BUSINESS

In Q2 2023, Meta claims an 11% increase in revenue

According to meta reports, Facebook’s financial results for the second quarter (Q2) of this year, which ended on June 30, showed that revenue was $32 billion, up 11% year over year, and monthly active users were 3.03 billion, up 3% year over year.


We had a successful quarter. Mark Zuckerberg, the founder and CEO of Meta, stated in the report on Wednesday, “We continue to see high engagement across our applications, and we have the most exciting roadmap I’ve seen in a while with Llama 2, Threads, Reels, new AI products in the works, and the launch of Quest 3 this autumn.

Additionally, according to the business, Facebook had an average of 2.06 billion daily active users in June, up 5% from the same month last year.

 

 

What are revealed by the Meta Reports?
“Long-term debt was $18.38 billion as of June 30, 2023,” it said.

As of June 30, there were 71,469 people employed, a 14% reduction from the previous year. The stated headcount includes around half of the workers who would be affected by the 2023 layoffs.

“We started a number of initiatives in 2022 to achieve more efficiency and refocus our corporate and strategic goals.
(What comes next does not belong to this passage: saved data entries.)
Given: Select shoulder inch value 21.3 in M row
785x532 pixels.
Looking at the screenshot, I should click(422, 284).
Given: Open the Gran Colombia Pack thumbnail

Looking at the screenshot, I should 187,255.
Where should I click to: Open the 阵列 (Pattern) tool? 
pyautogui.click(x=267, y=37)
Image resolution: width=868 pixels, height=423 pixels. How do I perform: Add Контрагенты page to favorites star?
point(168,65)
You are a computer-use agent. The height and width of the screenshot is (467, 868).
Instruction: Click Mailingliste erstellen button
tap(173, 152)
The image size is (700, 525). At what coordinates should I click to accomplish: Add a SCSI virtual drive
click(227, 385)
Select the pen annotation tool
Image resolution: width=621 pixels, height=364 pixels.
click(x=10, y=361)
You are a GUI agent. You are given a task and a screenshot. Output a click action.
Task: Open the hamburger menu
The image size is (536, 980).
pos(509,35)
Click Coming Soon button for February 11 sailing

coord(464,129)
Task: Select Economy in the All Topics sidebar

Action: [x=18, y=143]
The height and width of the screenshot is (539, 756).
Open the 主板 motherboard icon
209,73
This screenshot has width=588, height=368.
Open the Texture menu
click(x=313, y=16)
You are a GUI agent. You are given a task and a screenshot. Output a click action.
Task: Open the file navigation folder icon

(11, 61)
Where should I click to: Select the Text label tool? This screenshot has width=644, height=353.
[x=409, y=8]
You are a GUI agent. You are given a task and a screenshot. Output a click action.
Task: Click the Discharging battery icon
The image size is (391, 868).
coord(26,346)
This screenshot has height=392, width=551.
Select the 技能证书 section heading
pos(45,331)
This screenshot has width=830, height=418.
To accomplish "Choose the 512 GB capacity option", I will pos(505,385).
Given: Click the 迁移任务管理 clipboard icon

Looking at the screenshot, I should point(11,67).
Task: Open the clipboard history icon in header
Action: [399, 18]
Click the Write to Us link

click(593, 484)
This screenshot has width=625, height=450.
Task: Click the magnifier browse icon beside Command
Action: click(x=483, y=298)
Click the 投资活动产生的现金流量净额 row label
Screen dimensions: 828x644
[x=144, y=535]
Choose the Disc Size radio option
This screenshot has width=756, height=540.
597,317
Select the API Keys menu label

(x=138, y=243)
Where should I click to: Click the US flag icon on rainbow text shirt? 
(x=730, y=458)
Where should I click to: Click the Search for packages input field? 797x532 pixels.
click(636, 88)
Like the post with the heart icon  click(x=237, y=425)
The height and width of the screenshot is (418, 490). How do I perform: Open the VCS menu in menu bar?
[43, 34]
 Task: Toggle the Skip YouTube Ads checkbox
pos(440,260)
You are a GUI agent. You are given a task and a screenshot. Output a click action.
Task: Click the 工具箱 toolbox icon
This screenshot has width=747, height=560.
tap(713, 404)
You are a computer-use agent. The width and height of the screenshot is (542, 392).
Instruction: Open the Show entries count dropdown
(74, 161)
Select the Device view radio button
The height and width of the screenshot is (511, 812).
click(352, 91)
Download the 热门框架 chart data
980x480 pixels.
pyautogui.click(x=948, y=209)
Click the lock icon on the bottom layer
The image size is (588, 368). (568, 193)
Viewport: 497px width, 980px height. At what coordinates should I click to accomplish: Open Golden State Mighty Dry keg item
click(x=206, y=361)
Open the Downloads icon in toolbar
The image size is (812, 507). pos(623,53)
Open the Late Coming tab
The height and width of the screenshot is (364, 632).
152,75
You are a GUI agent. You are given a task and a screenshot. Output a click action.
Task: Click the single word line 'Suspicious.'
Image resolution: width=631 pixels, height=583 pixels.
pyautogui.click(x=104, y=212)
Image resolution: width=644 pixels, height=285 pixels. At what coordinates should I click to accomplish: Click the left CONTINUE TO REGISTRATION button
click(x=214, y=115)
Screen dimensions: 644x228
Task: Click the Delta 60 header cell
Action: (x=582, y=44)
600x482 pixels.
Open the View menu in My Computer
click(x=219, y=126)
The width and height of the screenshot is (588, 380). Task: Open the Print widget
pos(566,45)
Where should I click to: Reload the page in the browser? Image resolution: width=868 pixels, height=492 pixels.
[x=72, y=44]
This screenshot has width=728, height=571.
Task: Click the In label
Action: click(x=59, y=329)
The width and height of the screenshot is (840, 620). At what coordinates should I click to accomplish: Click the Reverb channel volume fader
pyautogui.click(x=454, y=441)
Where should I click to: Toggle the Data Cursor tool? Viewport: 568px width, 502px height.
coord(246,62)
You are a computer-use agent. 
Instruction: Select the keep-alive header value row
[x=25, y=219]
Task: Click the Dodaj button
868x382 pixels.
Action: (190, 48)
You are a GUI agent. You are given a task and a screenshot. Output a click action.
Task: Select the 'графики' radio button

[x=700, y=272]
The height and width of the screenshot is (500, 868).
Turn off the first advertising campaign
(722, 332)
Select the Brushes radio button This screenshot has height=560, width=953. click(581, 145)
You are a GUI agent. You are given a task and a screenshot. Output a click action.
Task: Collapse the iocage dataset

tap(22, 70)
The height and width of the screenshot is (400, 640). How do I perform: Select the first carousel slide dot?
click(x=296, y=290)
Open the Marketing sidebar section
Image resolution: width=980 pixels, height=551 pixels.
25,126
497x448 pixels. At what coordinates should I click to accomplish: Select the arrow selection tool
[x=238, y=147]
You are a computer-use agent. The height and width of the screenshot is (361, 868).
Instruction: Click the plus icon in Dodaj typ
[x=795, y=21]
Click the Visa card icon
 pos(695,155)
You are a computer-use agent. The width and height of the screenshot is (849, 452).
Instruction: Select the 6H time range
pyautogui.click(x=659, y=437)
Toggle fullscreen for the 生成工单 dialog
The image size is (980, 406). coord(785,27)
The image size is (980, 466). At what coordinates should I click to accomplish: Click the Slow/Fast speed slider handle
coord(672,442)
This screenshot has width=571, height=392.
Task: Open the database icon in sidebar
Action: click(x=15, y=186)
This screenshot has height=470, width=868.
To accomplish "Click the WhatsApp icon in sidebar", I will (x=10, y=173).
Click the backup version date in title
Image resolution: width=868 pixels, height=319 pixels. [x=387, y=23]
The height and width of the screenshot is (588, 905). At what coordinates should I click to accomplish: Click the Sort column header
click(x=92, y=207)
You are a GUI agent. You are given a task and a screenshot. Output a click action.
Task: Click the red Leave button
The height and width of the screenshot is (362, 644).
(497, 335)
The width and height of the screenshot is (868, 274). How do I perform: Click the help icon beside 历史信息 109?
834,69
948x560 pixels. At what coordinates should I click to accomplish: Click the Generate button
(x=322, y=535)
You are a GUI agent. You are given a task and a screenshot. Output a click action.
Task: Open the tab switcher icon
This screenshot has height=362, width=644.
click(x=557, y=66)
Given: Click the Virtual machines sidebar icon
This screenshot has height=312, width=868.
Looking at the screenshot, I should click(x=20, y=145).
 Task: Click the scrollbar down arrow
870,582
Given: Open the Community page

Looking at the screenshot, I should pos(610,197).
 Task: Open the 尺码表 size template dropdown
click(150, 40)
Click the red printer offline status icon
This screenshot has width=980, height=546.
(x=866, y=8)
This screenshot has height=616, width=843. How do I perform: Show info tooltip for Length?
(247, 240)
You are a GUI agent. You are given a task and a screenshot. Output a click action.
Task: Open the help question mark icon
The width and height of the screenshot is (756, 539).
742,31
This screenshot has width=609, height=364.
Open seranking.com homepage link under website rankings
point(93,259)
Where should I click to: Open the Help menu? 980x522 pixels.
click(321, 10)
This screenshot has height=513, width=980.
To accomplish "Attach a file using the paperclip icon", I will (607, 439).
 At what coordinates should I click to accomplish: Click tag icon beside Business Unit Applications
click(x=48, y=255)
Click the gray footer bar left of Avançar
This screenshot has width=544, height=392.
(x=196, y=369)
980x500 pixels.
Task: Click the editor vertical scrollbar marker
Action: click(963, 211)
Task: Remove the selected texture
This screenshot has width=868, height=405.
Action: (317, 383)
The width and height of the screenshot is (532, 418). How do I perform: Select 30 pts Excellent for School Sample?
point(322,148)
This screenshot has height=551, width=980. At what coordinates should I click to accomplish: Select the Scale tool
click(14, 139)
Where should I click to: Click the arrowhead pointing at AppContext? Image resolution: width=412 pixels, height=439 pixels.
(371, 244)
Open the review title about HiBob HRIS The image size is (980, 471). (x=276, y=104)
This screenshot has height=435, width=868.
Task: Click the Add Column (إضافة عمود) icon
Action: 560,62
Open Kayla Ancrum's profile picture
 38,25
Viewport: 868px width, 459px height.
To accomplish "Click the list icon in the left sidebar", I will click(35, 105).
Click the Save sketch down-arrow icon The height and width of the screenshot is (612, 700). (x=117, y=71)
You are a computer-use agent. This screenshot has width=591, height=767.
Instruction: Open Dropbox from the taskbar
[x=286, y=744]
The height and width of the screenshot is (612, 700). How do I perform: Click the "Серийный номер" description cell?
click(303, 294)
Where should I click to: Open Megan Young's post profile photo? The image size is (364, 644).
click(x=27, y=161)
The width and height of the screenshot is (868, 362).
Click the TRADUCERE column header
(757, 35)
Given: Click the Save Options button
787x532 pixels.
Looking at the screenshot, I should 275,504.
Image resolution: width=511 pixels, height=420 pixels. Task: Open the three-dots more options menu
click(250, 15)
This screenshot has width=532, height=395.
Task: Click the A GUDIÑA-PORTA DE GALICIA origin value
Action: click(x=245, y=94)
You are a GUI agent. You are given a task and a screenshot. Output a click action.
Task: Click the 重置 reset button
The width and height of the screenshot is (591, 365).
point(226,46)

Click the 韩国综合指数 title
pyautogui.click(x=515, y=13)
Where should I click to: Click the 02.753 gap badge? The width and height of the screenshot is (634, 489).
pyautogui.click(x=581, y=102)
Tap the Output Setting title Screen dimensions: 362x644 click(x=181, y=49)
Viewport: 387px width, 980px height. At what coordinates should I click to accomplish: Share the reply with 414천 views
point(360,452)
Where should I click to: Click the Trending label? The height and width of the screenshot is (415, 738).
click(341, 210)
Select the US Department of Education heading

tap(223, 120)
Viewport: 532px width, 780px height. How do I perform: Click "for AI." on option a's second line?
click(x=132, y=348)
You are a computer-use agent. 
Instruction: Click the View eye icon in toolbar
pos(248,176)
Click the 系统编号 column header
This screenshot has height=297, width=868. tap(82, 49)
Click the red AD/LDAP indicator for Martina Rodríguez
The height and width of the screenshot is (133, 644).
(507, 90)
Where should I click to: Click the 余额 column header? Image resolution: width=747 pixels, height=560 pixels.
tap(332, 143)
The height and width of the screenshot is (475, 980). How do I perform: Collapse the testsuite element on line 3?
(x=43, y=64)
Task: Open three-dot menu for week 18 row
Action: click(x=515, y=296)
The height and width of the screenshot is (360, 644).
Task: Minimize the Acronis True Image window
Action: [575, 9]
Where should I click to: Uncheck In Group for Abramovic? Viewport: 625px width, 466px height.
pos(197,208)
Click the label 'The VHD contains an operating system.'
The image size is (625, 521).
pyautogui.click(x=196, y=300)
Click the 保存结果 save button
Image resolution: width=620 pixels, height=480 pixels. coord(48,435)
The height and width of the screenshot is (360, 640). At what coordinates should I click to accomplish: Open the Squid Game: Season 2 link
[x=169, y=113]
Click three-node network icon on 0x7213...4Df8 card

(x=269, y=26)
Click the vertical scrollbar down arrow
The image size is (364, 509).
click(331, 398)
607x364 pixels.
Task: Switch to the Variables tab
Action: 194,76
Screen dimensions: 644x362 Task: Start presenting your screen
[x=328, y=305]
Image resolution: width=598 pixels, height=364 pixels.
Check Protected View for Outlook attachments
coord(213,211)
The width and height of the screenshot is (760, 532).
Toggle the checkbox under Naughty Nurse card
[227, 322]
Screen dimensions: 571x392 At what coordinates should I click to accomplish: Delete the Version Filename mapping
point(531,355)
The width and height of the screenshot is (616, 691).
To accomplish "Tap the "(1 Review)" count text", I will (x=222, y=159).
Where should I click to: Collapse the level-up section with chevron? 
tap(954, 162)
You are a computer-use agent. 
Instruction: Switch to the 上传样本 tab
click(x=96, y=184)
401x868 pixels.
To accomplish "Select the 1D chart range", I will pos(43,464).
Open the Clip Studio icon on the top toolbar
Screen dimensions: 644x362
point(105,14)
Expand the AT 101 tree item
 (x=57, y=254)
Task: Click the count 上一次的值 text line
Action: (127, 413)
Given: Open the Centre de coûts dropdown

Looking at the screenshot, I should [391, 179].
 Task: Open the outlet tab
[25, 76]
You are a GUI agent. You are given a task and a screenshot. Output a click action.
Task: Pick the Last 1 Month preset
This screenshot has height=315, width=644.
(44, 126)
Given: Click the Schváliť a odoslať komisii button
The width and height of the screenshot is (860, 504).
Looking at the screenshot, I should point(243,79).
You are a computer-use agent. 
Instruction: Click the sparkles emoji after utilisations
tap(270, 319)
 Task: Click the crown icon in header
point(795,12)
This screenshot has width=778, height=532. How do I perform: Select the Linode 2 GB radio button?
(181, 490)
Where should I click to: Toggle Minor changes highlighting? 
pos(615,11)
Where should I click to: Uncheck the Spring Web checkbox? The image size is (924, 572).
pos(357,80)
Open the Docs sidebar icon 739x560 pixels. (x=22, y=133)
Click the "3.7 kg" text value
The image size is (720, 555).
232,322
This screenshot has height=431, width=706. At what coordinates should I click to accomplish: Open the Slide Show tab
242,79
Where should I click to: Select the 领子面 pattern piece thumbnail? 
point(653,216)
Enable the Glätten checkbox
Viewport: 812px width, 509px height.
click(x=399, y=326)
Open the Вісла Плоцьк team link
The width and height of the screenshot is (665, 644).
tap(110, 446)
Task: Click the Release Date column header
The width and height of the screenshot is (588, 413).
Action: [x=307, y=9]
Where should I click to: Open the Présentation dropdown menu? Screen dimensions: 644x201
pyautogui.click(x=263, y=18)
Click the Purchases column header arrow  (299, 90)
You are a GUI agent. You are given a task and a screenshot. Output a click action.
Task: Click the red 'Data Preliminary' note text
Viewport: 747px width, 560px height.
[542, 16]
We have mostly finished the targeted staff layoffs as of June 30 and are still evaluating facility consolidation and data center restructuring plans, the business said.

According to Meta, the third quarter’s (Q3) 2023 total sales will be in the $32-$34.5 billion range.

Additionally, it projects that overall spending for the whole 2023 fiscal year would be higher than previously estimated, at $88–$91 billion. This forecast accounts for $4 billion in restructuring expenses, including expenditures for consolidating facilities, severance pay, and other staff costs.

In addition, Meta said that it anticipates infrastructure-related expenses to rise in 2019.

Due to continuous work on augmented reality and virtual reality products as well as expenditures to expand our ecosystem, Reality Labs expects operational losses to rise noticeably year over year.